Correspondance de Voltaire/1759/Lettre 3956

Correspondance de Voltaire/1759
Correspondance : année 1759GarnierŒuvres complètes de Voltaire, tome 40 (p. 202-204).
3956. — À M. LE COMTE D’ARGENTAL.
Délices, 24 octobre.

Le théâtre de Polichinelle est bien petit, je l’avoue ; mais, mon divin ange, nous y tînmes hier neuf en demi-cercle assez à l’aise ; encore avait-on des lances, des boucliers, et on attachait des écus et l’armet de Mambrin à nos bâtons vert et clinquant, qui passeront, si l’on veut, pour pilastres vert et or. Une troupe de racleurs et de sonneurs de cors saxons, chassés de leur pays par Luc, composaient mon orchestre. Que nous étions bien vêtus ! que Mme Denis a joué supérieurement les trois quarts de son rôle ! Je souhaite, en tout, que la pièce soit jouée à Paris comme elle l’a été dans ma masure. Madame Scaliger, votre pièce a fait pleurer les vieilles et les petits garçons, les Français et les Allobroges ; jamais le mont Jura n’a eu pareille aubaine. Le billet adultère[1] n’a choqué personne ; c’est le mot propre. La Sicilienne est mariée par paroles de présent, comme disent les vieux romans. Namir[2], Spartacus[3], passez les premiers ; je ne suis nullement pressé. Je vous enverrai, mon cher ange, pièce, rôles, et notes, dans quelque temps, et vous en ferez ce qu’il vous plaira.

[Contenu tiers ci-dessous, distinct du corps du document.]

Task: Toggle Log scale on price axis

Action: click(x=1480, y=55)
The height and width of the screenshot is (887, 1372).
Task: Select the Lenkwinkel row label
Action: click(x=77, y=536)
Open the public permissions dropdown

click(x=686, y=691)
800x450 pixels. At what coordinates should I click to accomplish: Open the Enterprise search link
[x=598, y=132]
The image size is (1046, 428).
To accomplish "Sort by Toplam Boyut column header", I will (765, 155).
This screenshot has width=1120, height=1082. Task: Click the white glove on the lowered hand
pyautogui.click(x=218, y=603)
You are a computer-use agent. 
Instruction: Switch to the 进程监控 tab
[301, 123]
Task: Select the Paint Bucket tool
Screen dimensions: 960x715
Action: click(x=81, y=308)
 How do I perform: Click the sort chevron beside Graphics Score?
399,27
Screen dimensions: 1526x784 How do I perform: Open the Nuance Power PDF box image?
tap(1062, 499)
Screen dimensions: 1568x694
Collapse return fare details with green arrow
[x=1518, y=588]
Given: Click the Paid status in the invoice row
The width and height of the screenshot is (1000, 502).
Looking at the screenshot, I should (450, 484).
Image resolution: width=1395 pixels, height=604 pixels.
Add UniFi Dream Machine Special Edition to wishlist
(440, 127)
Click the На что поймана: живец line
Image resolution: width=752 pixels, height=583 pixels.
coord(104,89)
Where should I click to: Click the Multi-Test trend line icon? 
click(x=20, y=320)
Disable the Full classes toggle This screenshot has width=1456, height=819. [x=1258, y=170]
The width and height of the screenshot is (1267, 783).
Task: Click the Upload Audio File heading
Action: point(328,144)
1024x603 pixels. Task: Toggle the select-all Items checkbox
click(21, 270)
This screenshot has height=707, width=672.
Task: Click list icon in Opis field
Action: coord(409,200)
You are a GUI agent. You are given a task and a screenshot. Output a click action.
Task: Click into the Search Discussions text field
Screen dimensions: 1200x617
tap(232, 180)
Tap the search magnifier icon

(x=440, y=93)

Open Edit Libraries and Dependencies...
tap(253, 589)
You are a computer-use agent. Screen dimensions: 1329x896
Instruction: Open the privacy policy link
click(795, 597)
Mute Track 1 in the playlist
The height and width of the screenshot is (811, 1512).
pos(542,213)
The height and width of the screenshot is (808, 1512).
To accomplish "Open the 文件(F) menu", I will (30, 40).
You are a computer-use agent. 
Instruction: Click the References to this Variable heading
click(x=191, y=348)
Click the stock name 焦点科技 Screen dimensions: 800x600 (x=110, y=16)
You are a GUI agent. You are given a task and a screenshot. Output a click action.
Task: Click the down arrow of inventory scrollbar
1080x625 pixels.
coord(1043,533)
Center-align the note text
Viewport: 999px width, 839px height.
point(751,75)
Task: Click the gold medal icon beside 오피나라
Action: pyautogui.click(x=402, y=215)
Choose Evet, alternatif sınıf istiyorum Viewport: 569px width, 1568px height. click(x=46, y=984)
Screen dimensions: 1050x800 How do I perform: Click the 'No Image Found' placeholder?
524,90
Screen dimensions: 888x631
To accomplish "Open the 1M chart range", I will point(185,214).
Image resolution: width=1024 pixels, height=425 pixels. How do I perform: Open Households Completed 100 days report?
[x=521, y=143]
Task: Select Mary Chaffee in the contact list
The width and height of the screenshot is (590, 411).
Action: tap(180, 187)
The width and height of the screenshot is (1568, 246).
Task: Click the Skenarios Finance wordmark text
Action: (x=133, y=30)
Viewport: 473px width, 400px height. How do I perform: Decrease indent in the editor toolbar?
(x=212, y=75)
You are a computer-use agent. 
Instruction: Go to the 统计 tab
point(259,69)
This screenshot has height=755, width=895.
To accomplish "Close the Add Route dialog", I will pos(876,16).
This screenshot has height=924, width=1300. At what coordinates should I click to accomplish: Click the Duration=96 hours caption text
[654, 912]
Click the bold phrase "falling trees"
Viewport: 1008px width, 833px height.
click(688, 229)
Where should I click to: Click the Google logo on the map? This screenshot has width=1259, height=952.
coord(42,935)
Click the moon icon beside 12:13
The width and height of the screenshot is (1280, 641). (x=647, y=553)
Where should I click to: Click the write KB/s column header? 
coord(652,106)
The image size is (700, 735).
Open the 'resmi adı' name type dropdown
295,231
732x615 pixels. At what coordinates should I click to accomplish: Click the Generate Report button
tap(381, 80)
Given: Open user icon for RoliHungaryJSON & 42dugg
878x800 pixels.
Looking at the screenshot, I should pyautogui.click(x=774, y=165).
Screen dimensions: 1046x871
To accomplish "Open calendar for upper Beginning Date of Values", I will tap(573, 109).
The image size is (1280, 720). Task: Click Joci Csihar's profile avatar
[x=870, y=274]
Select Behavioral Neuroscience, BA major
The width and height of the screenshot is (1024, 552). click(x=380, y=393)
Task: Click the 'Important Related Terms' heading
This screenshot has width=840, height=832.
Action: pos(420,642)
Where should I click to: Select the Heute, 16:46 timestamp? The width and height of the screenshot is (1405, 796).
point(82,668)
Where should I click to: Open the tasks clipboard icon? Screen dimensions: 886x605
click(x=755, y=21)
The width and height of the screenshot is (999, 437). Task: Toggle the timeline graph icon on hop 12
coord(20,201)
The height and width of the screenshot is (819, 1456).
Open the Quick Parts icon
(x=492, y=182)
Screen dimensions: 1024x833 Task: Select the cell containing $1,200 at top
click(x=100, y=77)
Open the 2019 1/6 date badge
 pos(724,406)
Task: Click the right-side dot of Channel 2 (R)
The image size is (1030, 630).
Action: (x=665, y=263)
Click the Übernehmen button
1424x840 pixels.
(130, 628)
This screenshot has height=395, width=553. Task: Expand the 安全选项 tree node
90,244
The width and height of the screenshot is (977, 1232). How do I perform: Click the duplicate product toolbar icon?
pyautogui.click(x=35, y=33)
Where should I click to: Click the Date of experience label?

Si M. et Mme de Chauvelin viennent dans mon ermitage des Délices, nous les mènerons à la comédie à Tournay. Une tragédie nouvelle et des truites sont tout ce qu’on peut leur donner dans mon pays ; mais j’ai bien peur que vous ne gardiez vos amis. Vous me mandez que M. de Chauvelin sera le jour de tous les saints chez moi ; mais ne se pourrait-il pas faire qu’il fût secrétaire d’État, en attendant ? Mon cher ange, si vous n’êtes pas aussi secrétaire d’État, venez nous voir en allant à Parme : car il faudra bien que vous alliez à Parme. Vous verrez, en passant, votre étrange tante[4] ; vous ferez un fort joli voyage. Que dites-vous de Luc, qui, après avoir été frotté par mes Scythes, veut entreprendre le siège de Dresde ? Cette guerre ne finira point ; en voilà pour dix ans. On me mande qu’on est tout consterné et tout sot à Paris. On paye cher les malheurs de nos généraux ; mais le parlement, sur les conclusions d’Omer Joly, raccommodera tout en faisant brûler de bons ouvrages.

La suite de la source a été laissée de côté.